The world can sniff out a traitor immediately, and there’s almost nothing they hate more. Our humble willingness to stay openly faithful to Scripture even when others think we’re being dense will, in the long run, validate it in their eyes—especially if we can give them a sample of its fruit in the way we show meekness, peace, and love.

We can imitate Paul’s humility and diplomacy by saying something like, “I realize that the Bible is kind of a pointless book to most people. But I take its words really seriously. I only hope I can show you that it hasn’t closed my mind; it’s opened it. It doesn’t make me love you less; the Bible makes me love you more.”

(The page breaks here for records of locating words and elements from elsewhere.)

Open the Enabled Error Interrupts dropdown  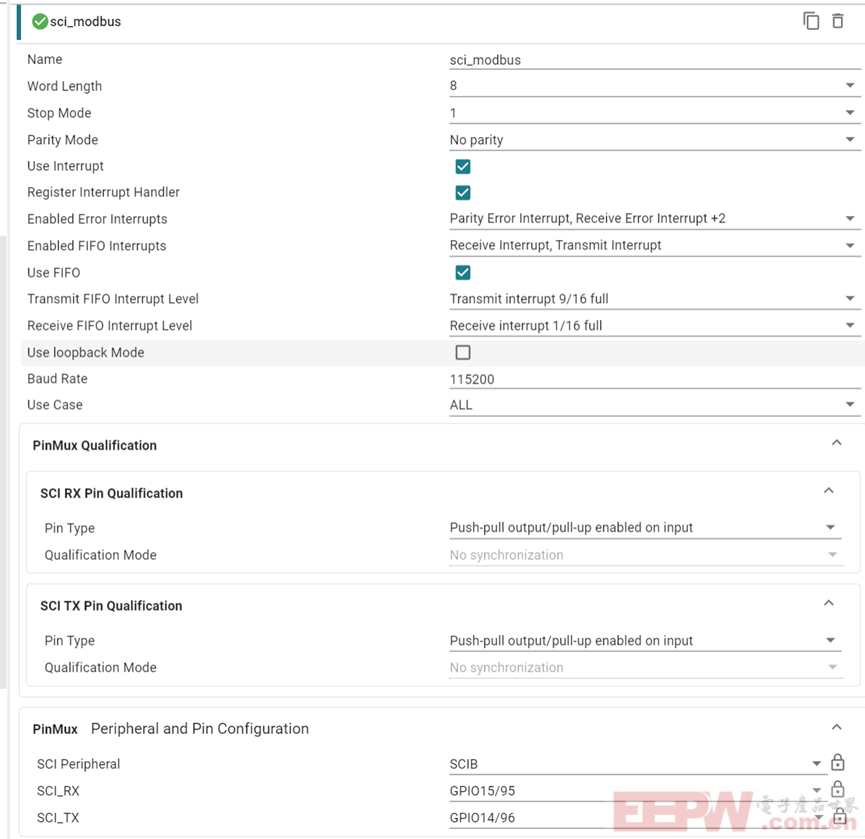[x=654, y=218]
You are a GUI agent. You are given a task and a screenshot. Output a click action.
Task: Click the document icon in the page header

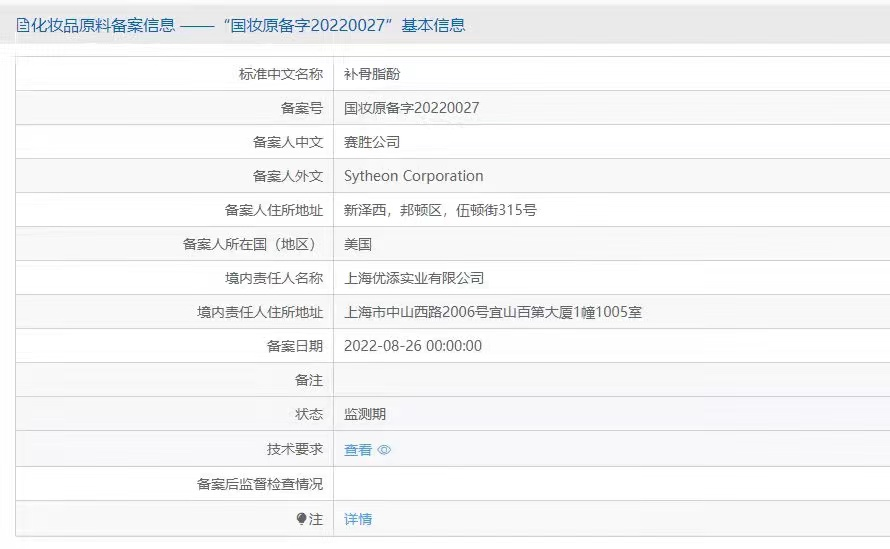[22, 25]
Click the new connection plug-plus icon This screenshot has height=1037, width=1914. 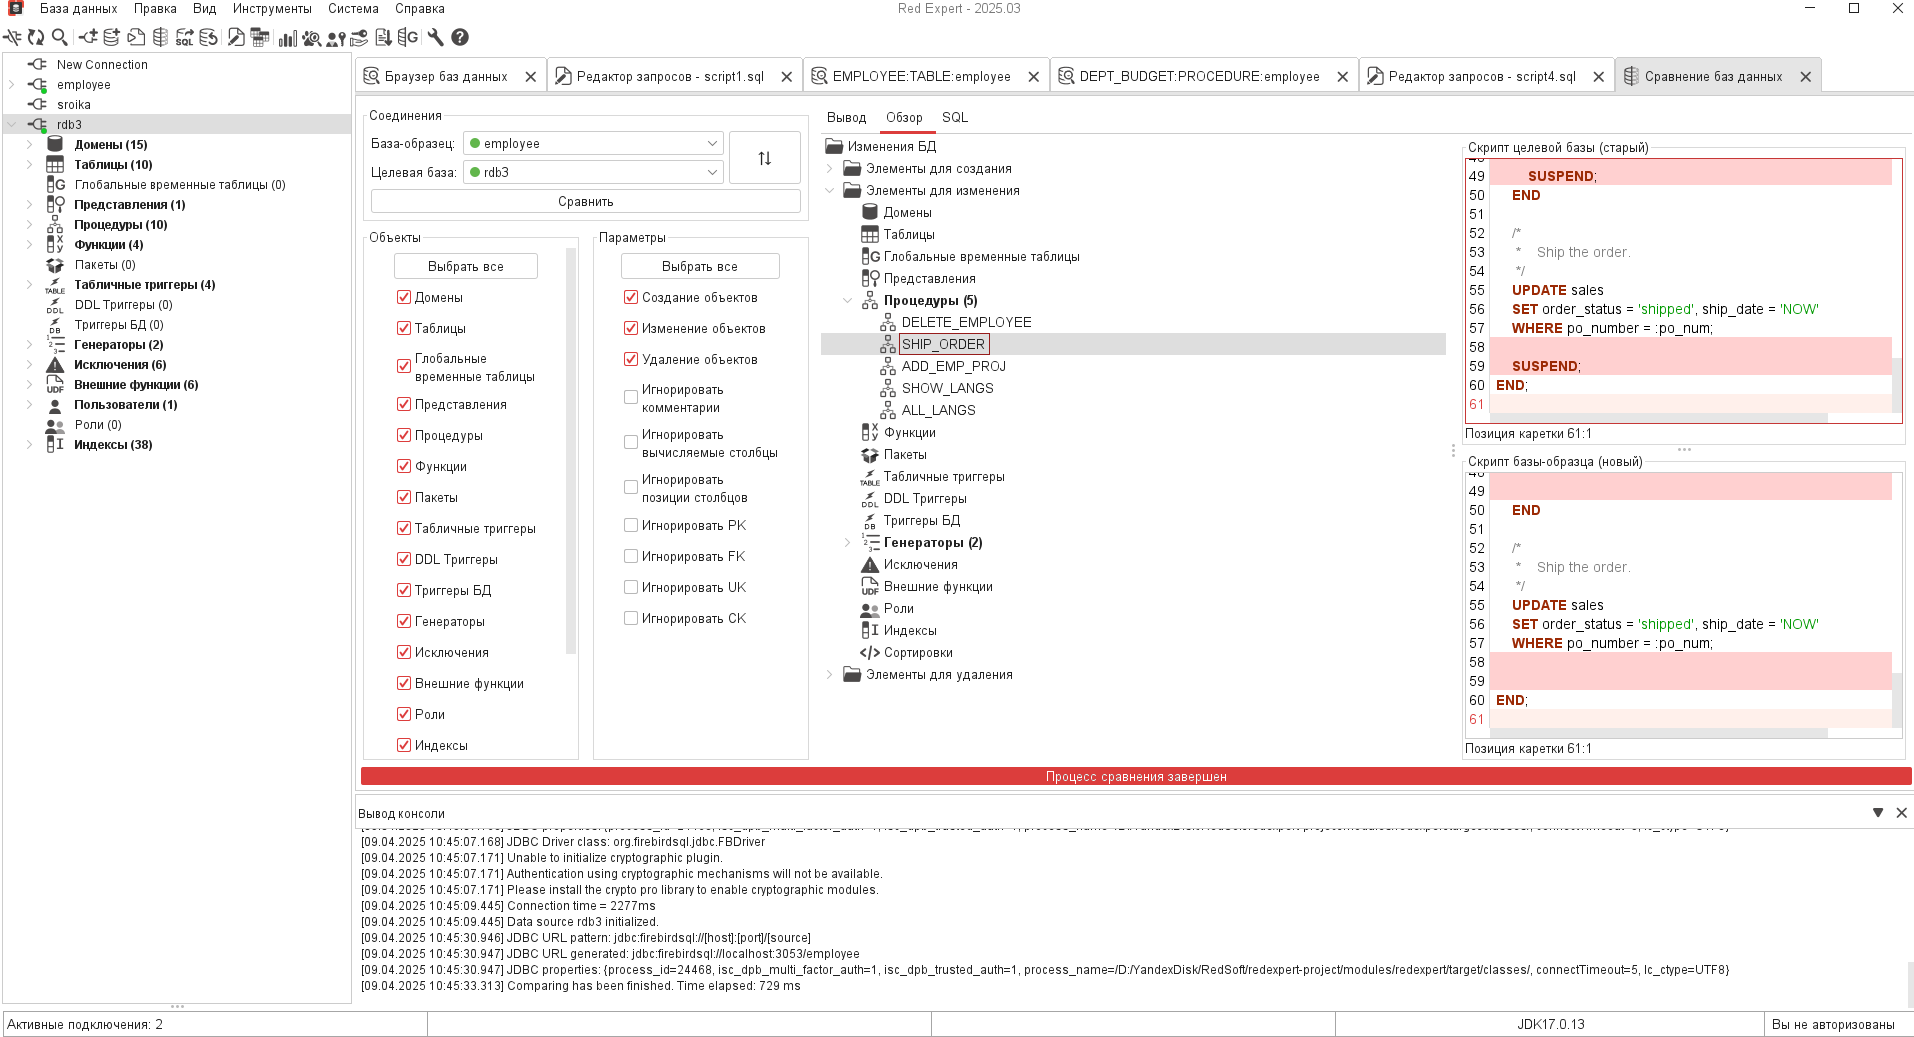click(x=88, y=37)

Keep it short and sweet, and trust God with his word

Paul’s sermon to the Athenians is remarkably to the point. Unlike some of his lengthier synagogue addresses, this one summarizes biblical concepts from Isaiah and the Psalms and tags them with the Greek poetry the crowd would have been more familiar with. Get it? He’s using their own sayings to teach them the word of God. He knows he only has their ears for a moment, before they shuffle off to the next new thing (Acts 17:21) so he crafts his ideas in words that are memorable, familiar, biblical, and winsome—and that point them straight at Christ and the all-important issue of the resurrection. By the time he’s left, there is no question in anyone’s mind what impossible reality they must face if they are to satisfy their hunger to know God. He’s not ‘unknown’ anymore; he’s right in their face, in less than 300 simple words.

 

We don’t have to impart a full-scale Bible education before we can feel good about having shared the word of God with unbelievers. The word of God is guaranteed to work on people’s hearts in whatever way the Spirit uses it (Is 55:11). It’s the seed, the sword, and the light that unbelievers need in order to meet Christ, and the Spirit is fully capable of planting it, swinging it, and shining it through us in ways that make sense to others and represent him well. If he can do it for you and me, he can do it for them.